There was misdirection built into the Hariri assassination at every step, which I’ll get into later. But in the meantime, suffice it to say that a man’s nose found at the bomb site still has investigators guessing. According to isotopic analysts, its onetime owner grew up along the Saudi–Yemeni border, which supported the initial suspicion that al-Qaeda was behind Hariri’s murder. Did the assassins plant the nose to throw off the investigation? It’s too conspiratorial to give it much thought.
It’s just a fact that people get hung up on small, insignificant details and inconsistencies. With their abiding distrust of government, the facts surrounding an assassination are easily deflected, and then they quietly recede into infinite possibilities. On the other hand, when you leave a smoking gun as Mossad did in Dubai, you gratuitously cede that advantage.
A couple of years ago, a Miami-Dade homicide detective called me up to ask if the South Boston crime boss Whitey Bulger had been a CIA informant. I’m pretty sure he knew better, but some half-wit up the line no doubt needed to be reassured. (Bulger, in fact, had nothing to do with the CIA, which leaves me to wonder whether he hadn’t been going around telling people he murdered on behalf of the CIA. He wouldn’t have been the first criminal to do so.)
It all comes down to the fact that there’s absolutely no reason to confess or in any way acknowledge the act. One day an enemy very well could turn into a friend. So why let a long-buried corpse with your knife in its back cast a shadow over a beautiful new friendship, especially when a little preventive fact-obscuring and fact-burying greatly improve amnesia?

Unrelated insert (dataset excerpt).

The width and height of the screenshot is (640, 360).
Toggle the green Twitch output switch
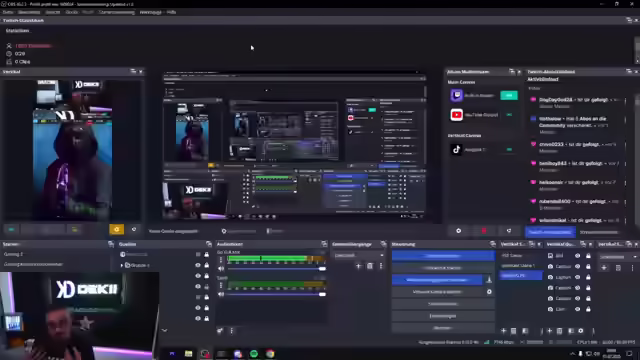[509, 96]
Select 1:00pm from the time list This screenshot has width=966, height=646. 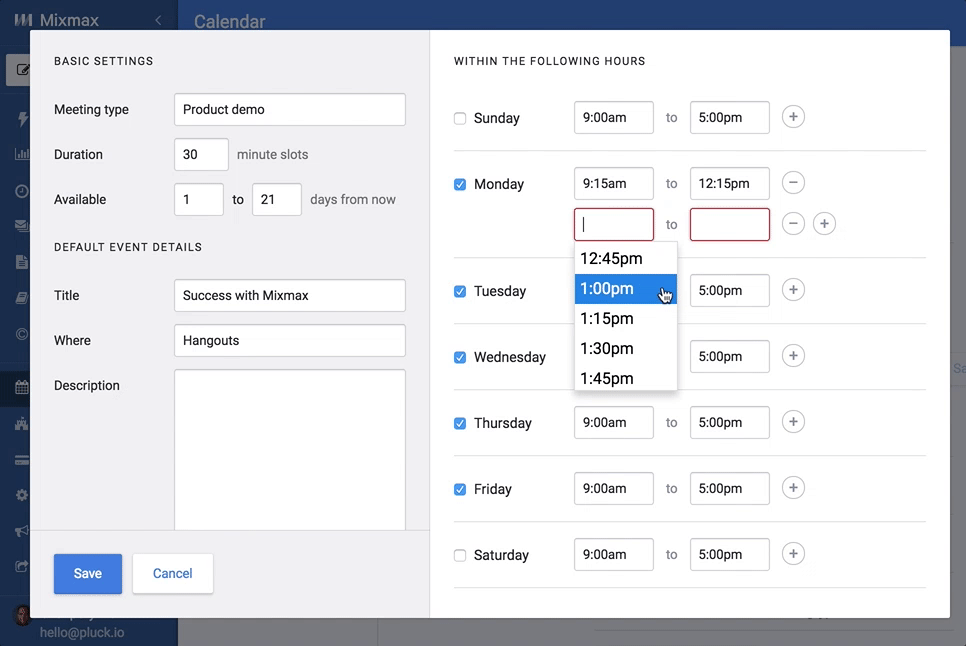point(625,289)
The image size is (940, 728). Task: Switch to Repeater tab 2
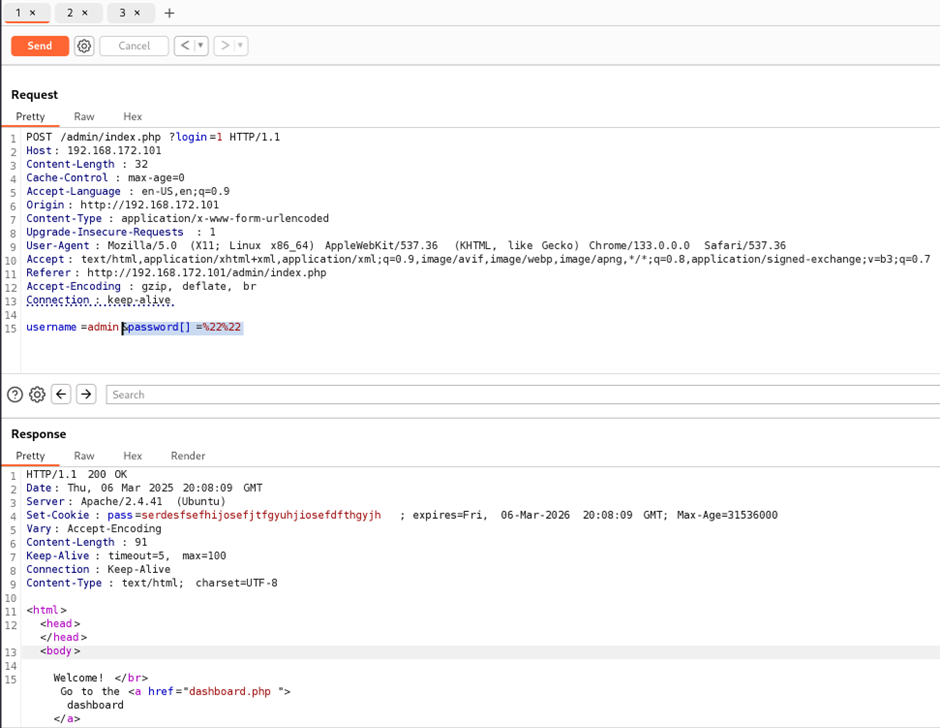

Iran might have been behind Pan Am 103, but now, with a diplomatic thaw in the air, it serves everyone’s interest that Iran never owned up to it.
NOTE TO ASSASSINS: Ordinary life does not stop for a death, so don’t give anyone a reason to decide otherwise. Find a way to avoid the digital flytraps. Ditch all phones, computers, and credit cards. Always use a public bus or taxi paid for in cash instead of a car. If a phone call is for some reason inevitable, use a burner phone and steal a Wi-Fi signal from outside a Starbucks. One call, one phone. Meetings are best set in advance, for instance, every second Saturday of the month, with an alternate twenty-four hours later. For other communications, use some sort of visual signal—move a flowerpot in the window or leave a chalk mark on the wall. In sum, never gratuitously give anyone a springboard into your life. Like ancient Scythian horsemen, give the bastards no center to counterattack.